Die bestimmende Haltung auf der überraschend großen Demo: weiße Mittelstandskinder beschweren sich über Personal und Allokation

8 Responses to “Mein Redebeitrag auf der Hanfparade: Kriminalität & Kommunismus”

  1. Bastard Says:

    Ich habe das Video und die öffentliche Aufhetzung zum Gesetzesbruch mal meinem juristischen Berater vorgelegt. Wenn die Welt Glück hat, wird der Verbrecher und Drogenmord-Befürworter Kulla dann einige Zeit lang im Knast am eigenen Leibe spüren, wie harmlos seine verteidigten Dealer und sonstigen Kriminellen so sind.

  2. classless Says:

    Was macht einen denn zum “Drogenmord-Befürworter” und was soll das überhaupt heißen?

  3. Hm Says:

    Wenn es einen Sinn ergeben soll, müssten damit die Befürworter der geltenden Gesetzeslage gemeint sein, die weltweit Tausende das Leben kostet…

  4. naldini Says:

    Warum soll Crystal Meth denn gesondert genannt werden? Du sagst doch (ich verstehe Dich jedenfalls so), dass es nicht darum gehen kann, nur für die Legalisierung von Hanf als ‘weicher’ Droge im Unterschied zu den bösen, ‘harten’ Drogen zu kämpfen. Damit bin ich völlig einverstanden. Die Bedürfnisse sind eben unterschiedlich und letztlich lässt sich je individuell mit den unterschiedlichsten Mitteln ein verantwortlicher Umgang finden – und anderseits kann man all die Leute anführen, denen das z.B. mit Alkohol nicht gelingt.

  5. classless Says:

    Es ging mir eben nicht um das Gesonderte, sondern um den Einschluß bzw. die Positionierung dazu.

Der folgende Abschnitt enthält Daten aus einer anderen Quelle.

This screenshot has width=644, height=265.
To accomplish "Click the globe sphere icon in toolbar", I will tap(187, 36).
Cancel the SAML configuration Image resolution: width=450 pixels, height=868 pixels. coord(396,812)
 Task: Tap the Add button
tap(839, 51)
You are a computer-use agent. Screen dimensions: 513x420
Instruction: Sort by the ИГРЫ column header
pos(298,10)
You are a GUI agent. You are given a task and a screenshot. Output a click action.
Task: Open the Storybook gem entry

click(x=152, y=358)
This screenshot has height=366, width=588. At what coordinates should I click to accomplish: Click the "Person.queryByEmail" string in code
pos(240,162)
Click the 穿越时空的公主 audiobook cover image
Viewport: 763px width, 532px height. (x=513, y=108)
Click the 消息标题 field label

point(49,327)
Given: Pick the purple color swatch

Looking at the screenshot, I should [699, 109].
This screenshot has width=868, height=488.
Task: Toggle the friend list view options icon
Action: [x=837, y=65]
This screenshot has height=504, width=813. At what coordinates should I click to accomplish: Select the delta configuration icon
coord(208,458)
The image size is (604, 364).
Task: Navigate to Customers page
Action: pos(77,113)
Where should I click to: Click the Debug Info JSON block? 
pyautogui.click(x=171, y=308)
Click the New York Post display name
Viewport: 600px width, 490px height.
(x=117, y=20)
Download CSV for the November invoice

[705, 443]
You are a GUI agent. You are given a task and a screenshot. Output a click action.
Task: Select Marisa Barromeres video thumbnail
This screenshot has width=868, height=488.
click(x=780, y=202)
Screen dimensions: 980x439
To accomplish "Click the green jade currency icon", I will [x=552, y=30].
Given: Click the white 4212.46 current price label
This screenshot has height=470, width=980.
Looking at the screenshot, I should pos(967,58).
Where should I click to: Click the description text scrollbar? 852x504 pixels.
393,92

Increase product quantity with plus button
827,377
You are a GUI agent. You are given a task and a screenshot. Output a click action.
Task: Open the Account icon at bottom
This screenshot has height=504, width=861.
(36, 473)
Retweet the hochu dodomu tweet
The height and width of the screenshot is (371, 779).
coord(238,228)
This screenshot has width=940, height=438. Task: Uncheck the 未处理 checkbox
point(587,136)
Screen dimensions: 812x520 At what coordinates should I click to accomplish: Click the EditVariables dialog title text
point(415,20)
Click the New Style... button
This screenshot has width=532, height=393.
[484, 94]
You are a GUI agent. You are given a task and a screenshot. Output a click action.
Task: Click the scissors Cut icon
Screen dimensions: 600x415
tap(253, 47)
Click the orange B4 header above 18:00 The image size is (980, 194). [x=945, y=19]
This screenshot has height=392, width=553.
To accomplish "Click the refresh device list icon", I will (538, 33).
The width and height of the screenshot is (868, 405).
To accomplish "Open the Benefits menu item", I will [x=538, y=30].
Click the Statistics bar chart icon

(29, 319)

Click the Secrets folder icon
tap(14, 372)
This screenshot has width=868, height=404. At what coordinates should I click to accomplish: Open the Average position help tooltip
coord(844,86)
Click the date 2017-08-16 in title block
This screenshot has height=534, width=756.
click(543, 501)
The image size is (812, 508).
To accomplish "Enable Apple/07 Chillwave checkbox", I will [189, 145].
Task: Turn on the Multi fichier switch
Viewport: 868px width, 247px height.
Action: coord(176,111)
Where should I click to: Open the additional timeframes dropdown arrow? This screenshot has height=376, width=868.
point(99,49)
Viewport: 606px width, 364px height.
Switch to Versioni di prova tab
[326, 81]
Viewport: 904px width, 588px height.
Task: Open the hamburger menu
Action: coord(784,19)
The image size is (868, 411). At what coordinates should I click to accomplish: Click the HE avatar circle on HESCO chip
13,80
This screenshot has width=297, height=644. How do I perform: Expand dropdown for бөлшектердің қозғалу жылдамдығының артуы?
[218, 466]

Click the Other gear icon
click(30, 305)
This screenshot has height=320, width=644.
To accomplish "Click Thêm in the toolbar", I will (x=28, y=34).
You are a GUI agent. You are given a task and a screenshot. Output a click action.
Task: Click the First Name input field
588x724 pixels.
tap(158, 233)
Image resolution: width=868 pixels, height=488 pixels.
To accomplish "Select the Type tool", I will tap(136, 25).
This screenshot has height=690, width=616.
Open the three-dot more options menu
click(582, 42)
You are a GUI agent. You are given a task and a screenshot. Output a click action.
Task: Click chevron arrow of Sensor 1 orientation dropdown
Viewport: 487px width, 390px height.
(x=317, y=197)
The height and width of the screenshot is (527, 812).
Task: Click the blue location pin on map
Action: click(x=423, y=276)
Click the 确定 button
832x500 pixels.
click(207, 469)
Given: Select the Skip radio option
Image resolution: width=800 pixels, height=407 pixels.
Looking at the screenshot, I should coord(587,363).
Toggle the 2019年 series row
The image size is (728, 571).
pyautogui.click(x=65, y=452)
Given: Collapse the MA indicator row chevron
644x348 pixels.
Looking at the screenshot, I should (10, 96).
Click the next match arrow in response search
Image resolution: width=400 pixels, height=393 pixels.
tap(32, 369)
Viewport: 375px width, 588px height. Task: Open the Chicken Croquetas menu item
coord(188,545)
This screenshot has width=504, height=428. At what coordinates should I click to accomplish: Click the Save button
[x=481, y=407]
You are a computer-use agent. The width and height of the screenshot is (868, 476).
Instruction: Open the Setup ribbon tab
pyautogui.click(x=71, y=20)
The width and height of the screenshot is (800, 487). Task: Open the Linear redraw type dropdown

  6. Hierarchieallergie Says:

    Treffende Worte, flammendes Herz. Den Zuhörenden mehr Mut in den alltäglichen Konfrontationen dem Regime die Aussichtslosigkeit seines Ansinnens zu vergegenwärtigen!

  7. Hierarchieallergie Says:

    @classless – Womöglich dieselbe suizidale Projektion wegen der auch diese Politikerin zurückgetreten wurde:

    https://www.youtube.com/watch?v=T1q9eqhT5UM

    *

  8. hfsf Says:

    Großartiger Redebeitrag, habe es direkt mal an diverse Menschen geschickt. Must be shared!

    Danke dafür.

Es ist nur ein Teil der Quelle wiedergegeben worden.